Pero él estaba simplemente mirando a su alrededor. Dijo:

—Éste es un lugar sorprendente, señor Folkers.

—Preferiría que me llamara Jake. Todo el mundo lo hace.

—De acuerdo, Jake. ¿Cuántos coches tiene usted aquí?

—Cincuenta y uno. Recogemos uno o dos cada año. Hubo un año que recogimos cinco. Todavía no hemos perdido ninguno. Todos funcionan perfectamente. Incluso tenemos un modelo Mat-O-Mont del 2015 en perfecto estado de marcha. Uno de los primeros automáticos. Fue el primero que acogimos aquí. El buen viejo Matthew. Ahora se pasaba casi todo el tiempo en el garaje, pero era el abuelo de todos los coches con motor positrónico. Eran los días en los que tan sólo los veteranos de guerra ciegos, los parapléjicos y los jefes de estado conducían vehículos automáticos. Pero Samson Jarridge era mi jefe y era lo bastante rico como para permitirse uno. Yo era su chofer por aquel entonces.

Aquel pensamiento me hizo sentirme viejo. Puedo recordar los tiempos en los que no había en el mundo ningún automóvil con cerebro suficiente como para encontrar su camino de vuelta a casa. Yo conducía máquinas inertes que necesitaban constantemente el contacto de unas manos humanas sobre sus controles. Máquinas que cada año mataban a centenares de miles de personas.

Los automatismos arreglaron eso. Un cerebro positrónico puede reaccionar mucho más rápido que uno humano, por supuesto, y a la gente le salía rentable mantener las manos fuera de los controles. Todo lo que tenías que hacer era entrar, teclear tu destino y dejar que el coche te llevara.

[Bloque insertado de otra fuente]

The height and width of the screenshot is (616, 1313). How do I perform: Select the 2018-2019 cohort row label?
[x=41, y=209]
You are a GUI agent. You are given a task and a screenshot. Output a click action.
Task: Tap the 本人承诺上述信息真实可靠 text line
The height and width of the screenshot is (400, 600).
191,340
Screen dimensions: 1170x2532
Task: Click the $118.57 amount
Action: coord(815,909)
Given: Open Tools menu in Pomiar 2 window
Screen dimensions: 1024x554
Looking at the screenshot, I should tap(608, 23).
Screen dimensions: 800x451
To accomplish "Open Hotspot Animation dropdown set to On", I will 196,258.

Hoy en día damos esto por sentado, pero recuerdo cuando fueron dictadas las primeras leyes obligando a los viejos coches a mantenerse fuera de las carreteras principales y limitando éstas a los automáticos. Señor, vaya lío. Se alzaron voces hablando de comunismo y de fascismo, pero las carreteras principales se vaciaron y eso detuvo las muertes, y cada vez más gente empezó a utilizar con mayor facilidad la nueva ruta.

Por supuesto, los coches automáticos eran de diez a cien veces más caros que los de conducción manual, y no había mucha gente que pudiera permitirse un vehículo particular de esas características. La industria se especializó en la construcción de omnibuses automáticos. En cualquier momento podías llamar a una compañía y conseguir que uno de esos vehículos se detuviera ante tu puerta en cuestión de unos pocos minutos y te llevara al lugar donde deseabas ir. Normalmente tenías que ir junto con otras personas que llevaban tu mismo camino, pero ¿qué había de malo en ello?

Samson Harridge tenía su coche privado, sin embargo, y yo fui el encargado de ir a buscarlo apenas llegó. El coche no se llamaba Matthew por aquel entonces, ni yo sabía que un día iba a convertirse en el decano de la Granja. Solamente sabía que iba a hacerse cargo de mi trabajo, y lo odié por ello.

—¿Ya no me necesitará usted más, señor Harridge? —pregunté.

—¿Qué tonterías estás diciendo, Jake? —dijo él—. Supongo que no creerás que voy a confiar en un artefacto como ése. Tú seguirás a los controles.